RIP analysis shows that lncRNA-CD244 interacts with EZH2 upon exogenous expression in HEK293T cells. lncRNA-CD244 vector and EZH2-EGFP vector were cotransfected into HEK293T cells. Extracts of HEK293T cells were prepared, and EZH2 protein was immunoprecipitated by either IgG control antibody or anti-EZH2–specific antibody and tested for association with lncRNA-CD244 by qRT-PCR. (A and B) Gel electrophoresis (A) and qPCR analysis (B) of lncRNA-CD244 retrieve in IP by IgG or anti-EZH2–specific antibody from lysates of HEK293T cell. The levels of qRT-PCR products were expressed as a percentage of input RNA. ***P < 0.001. Error bars represent SEM from three independent experiments.

Fig. 7.

Adoptive transfer of lncRNA-CD244–depressed CD8⁺ T cells to MTB-infected SCID mice reduced MTB infection and TB pathology compared with lncRNA-CD244–expressed controls. (A) Schematic diagram shows the experimental strategy of adoptive transfer of CD8⁺ T cells with inhibited lncRNA-CD244 expression, culture supernatants of indicated CD8⁺ T cells, and monocytes in MTB-infected mice. (B) Bacterial load (CFU, H37Rv) in the lungs and peripheral blood of mice indicated in A (n = 8 mice per group). (C) Representative digital camera images of lungs collected from mice receiving transfer of indicated cells with or without knock down of lncRNA-CD244. Yellow arrows mark the necrosis. (D) H&E-stained lung sections derived from two representative mice in each group of mice indicated in A. Yellow arrows mark the infiltration of red blood cells or damage of pulmonary structure.

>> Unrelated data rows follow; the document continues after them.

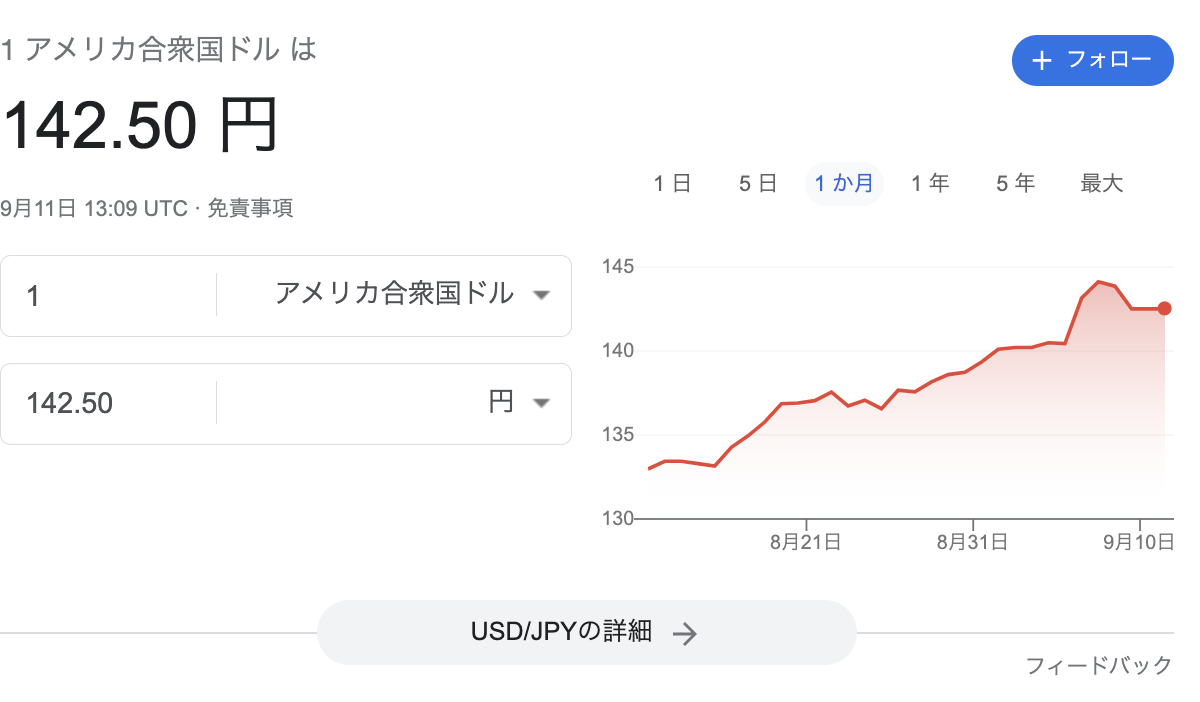Switch to the 1日 chart range
1200x702 pixels.
(x=672, y=184)
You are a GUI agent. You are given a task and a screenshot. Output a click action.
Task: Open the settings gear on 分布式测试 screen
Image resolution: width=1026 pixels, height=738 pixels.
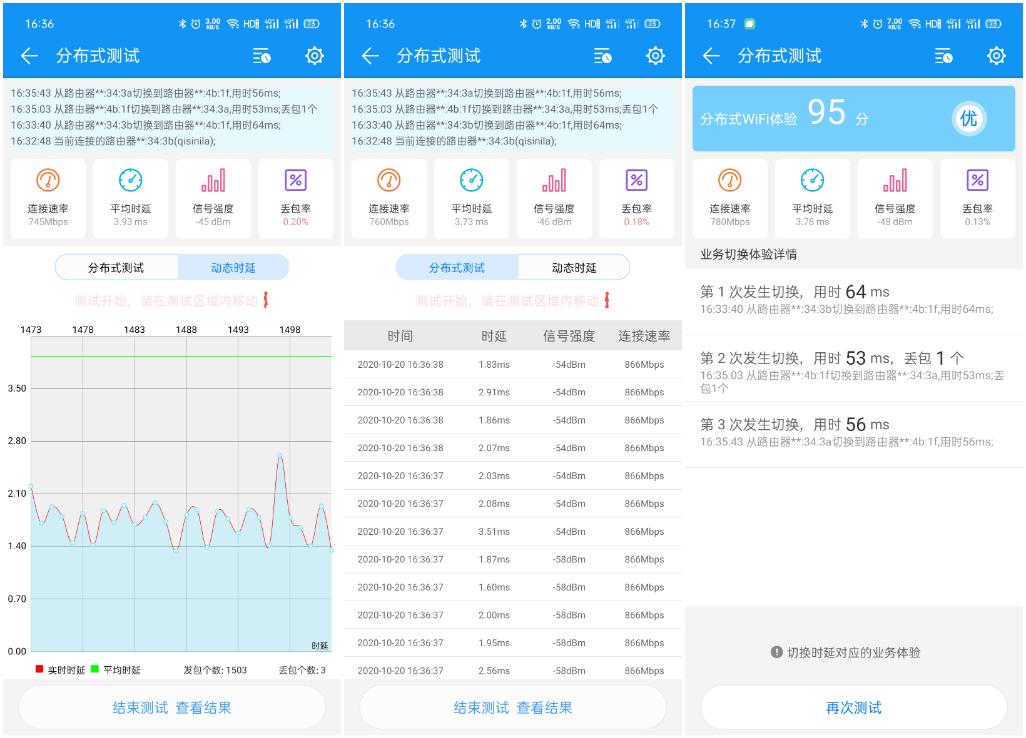(314, 56)
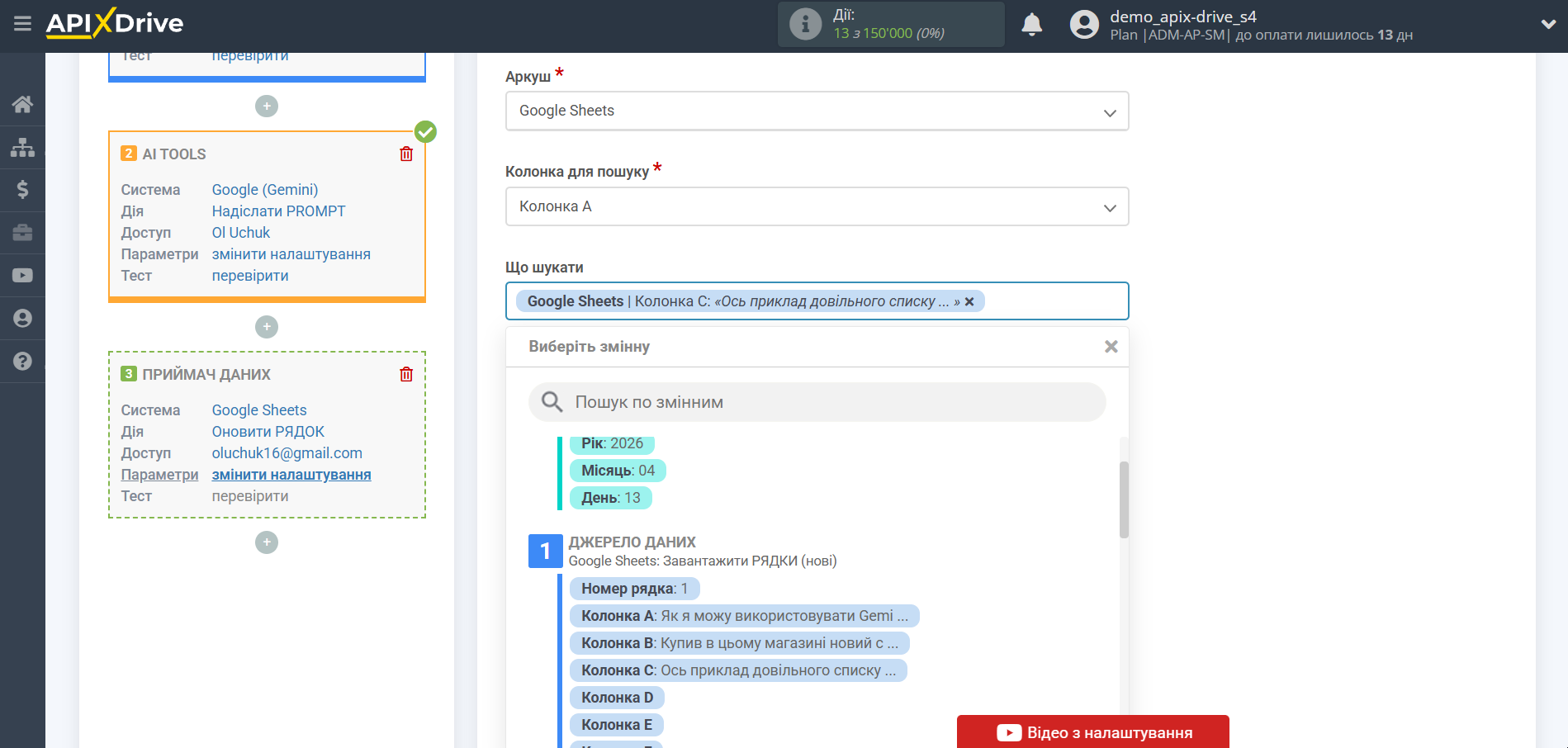Delete the ПРИЙМАЧ ДАНИХ block

click(406, 375)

The magnification is shown at the lower right of each image. *P < 0.05. Error bars represent SEM from two independent experiments.

Fig. S9.

A proposed model of ifng and tnfa expression regulated by lncRNA-CD244 in CD8⁺ T cells during active TB infection. TB infection induces up-regulation of CD244 on CD8⁺ T cells, which drives expression of lncRNA-CD244. lncRNA-CD244 that localizes in the nucleus mediates recruitment of polycomb protein EZH2 to trimethylate H3K27 at promoter of IFN-γ and TNF-α, which therefore induces a repressive chromatin (heterochromatin) in ifng and tnfa locus, and therefore transcription of ifng and tnfa is inhibited. Knock down of lncRNA-CD244 using siRNA or LV vector encoding shRNA targeting lncRNA-CD244 results in failure of recruitment of EZH2 to promoter of IFN-γ and TNF-α, and therefore heterochromatin is changed to euchromatin and transcription of ifng and tnfa starts. It remains unclear whether lncRNA-CD244 mediates recruitment of EZH2 alone or with other histone modification enzymes. SAP and EAT-2 are associated with CD244 signaling in active TB, but it remains unknown which molecules are downstream of CD244-SAP/EAT-2 signaling cascades.